Tout d'abord, avec la référence à Cioran (que je n'ai jamais lu), je me dis que ce poème va flirter avec le cynisme et le désespoir.
Dans la première strophe, je trouve très fortement et surtout très justement évoqué l'éloignement du personnage du sentiment d'appartenance humaine.
Et puis "Indifférence morne en absence de port" : comment dire mieux le désespoir ?
Ce sont là des images précises et poignantes qui serrent le coeur.

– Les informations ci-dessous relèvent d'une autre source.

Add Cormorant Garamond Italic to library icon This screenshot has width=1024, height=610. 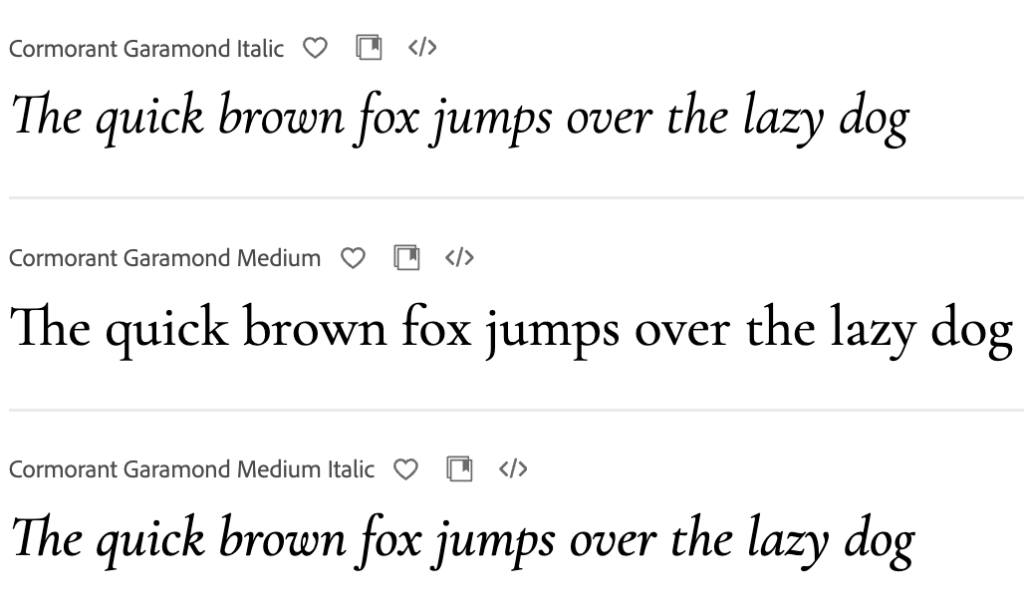[x=369, y=48]
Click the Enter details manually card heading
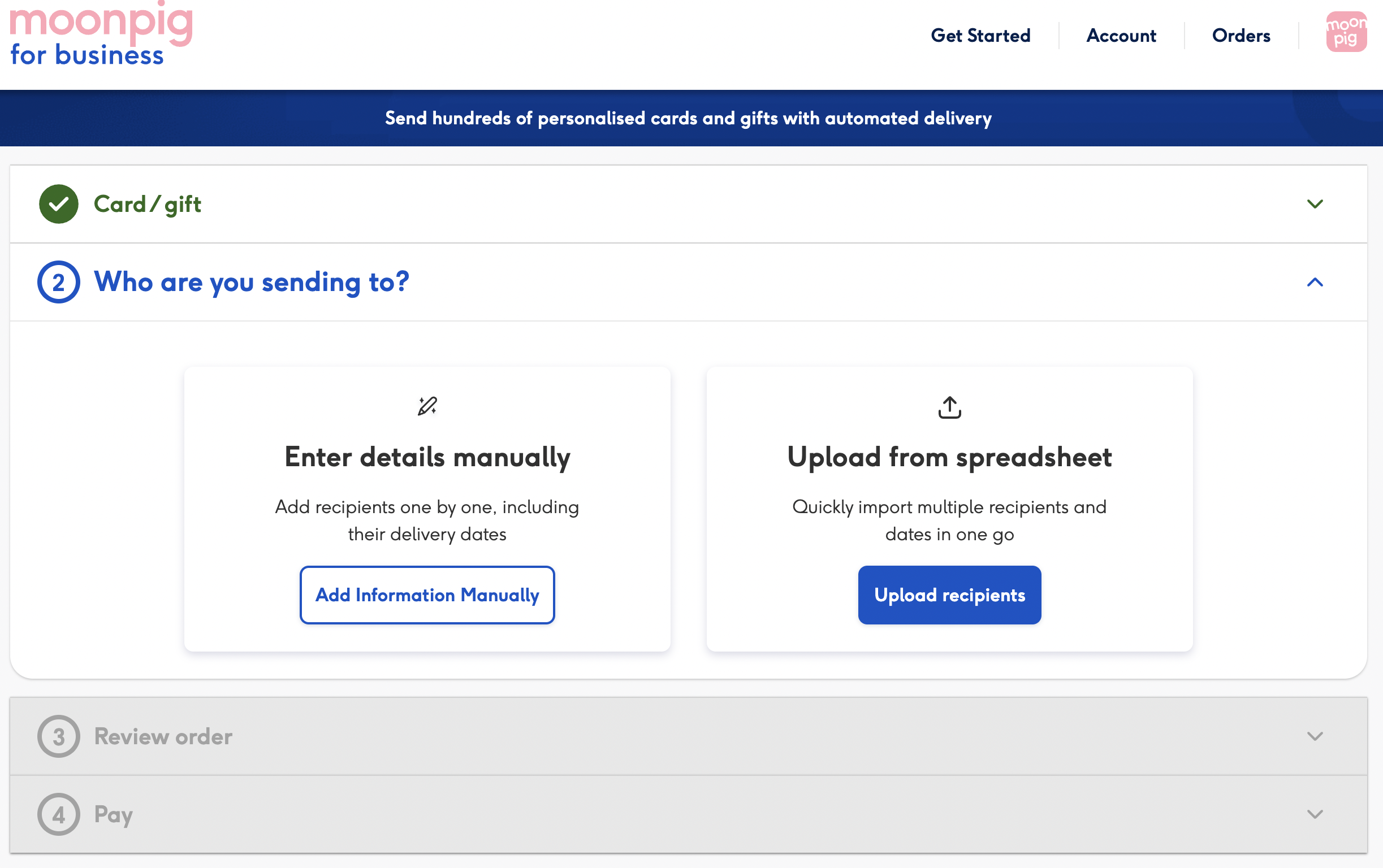The image size is (1383, 868). 427,457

J'aime moins les deux dernières strophes. Je suppose que "bétel" fait référence au mélange masticatoire à base de feuilles de bétel (poivrier grimpant de l'Inde). Et donc, il eût fallu écrire "du bétel" ce qui aurait nuit aux pieds réglementaires et/ou au rythme. De toutes façons, cet "alors" et "cet "il vous fallait" sont des termes bien faiblards pour entourer ce magnifique "pleurs reclus". Dommage...

   Anonyme   
27/5/2016
 a aimé ce texte 
Vraiment pas
Je n'ai rien ressenti à la lecture de ce texte que je trouve pour ma part bien trop complexe, à la limite de l'ennuyeux, les mots sont bien trop "ronflants", pompeux, inaccessibles, de plus ils sont d'une froideur glaçante, rien ne passe, pour avoir lu les commentaires, je suis très surprise de découvrir qu'il s'agit de la mort d'un chien.

Le fond profondément insensible a provoqué mon indifférence à la forme. Ce poème n'est nullement engageant, ni attachant encore moins émouvant.